A group of Beijing residents visited the National Aquatics Center (also known as the Water Cube or 'blue box') on Sunday at its open day event and witnessed how the Water Cube is being transformed into the Ice Cube.
The Water Cube, which housed swimming and diving events in the 2008 Beijing Summer Olympics, is one of the largest membrane architectural structures in the world. The iconic venue is now undergoing a dramatic transformation to enable it to host the curling competition during the 2022 Beijing Winter Olympic Games.
Wearing safety helmets, the approximately 100 residents went to see the construction sites of the two major transformation projects, which entails upgrading the existing facility into a curling rink while keeping the swimming pool, and building a new underground ice sports center that the public can use on a regular basis.
Yang Qiyong, general manager of the National Aquatics Center, said the swimming pool has been emptied and a support structure for the transferable ice rink is being built.
The building of temperature and humidity controllers as well as lighting and acoustic systems is also well underway, Yang added.
As planned, the Water Cube will be well equipped for ice sports events before the end of this year, and the overall upgrading project will be completed by July 2020.
The new ice sports center, at the south of the 'blue box', will have an operation area of about 8,000 square meters, including a 1,830-square meter ice rink and four standard curling sheets.
An underground passage will also be built to connect the new center and the present natatorium, enabling visitors to move between water and ice sports more easily.

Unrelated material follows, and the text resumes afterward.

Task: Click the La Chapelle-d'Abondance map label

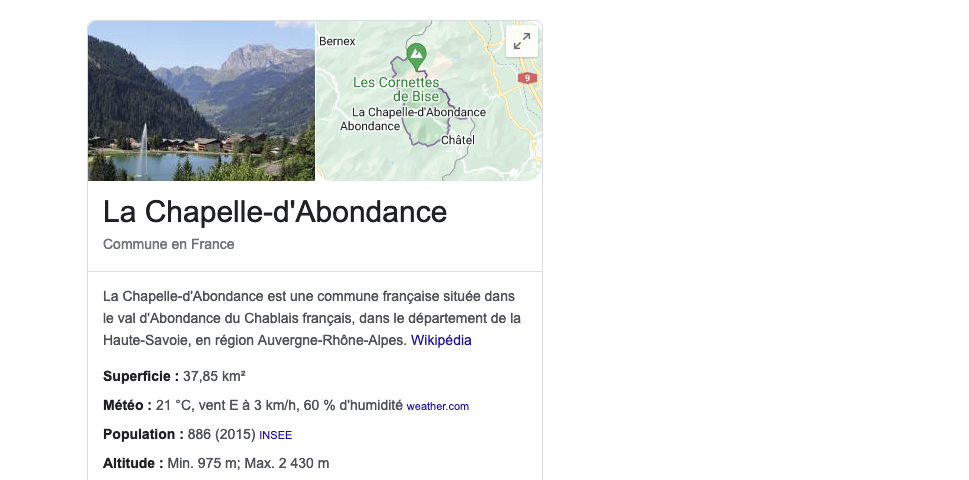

The visit was jointly organized by the Beijing State-owned Assets Management Co. LTD, the parent company of the Water Cube, and the China Construction First Group, the contractor of the structure's transformation program.
The event was part of the 4th Capital State-owned Enterprise (SOE) Open Day, in which 48 enterprises offered 126 activities, covering major construction projects, time-honored brands, as well as cultural and high-tech sectors, etc.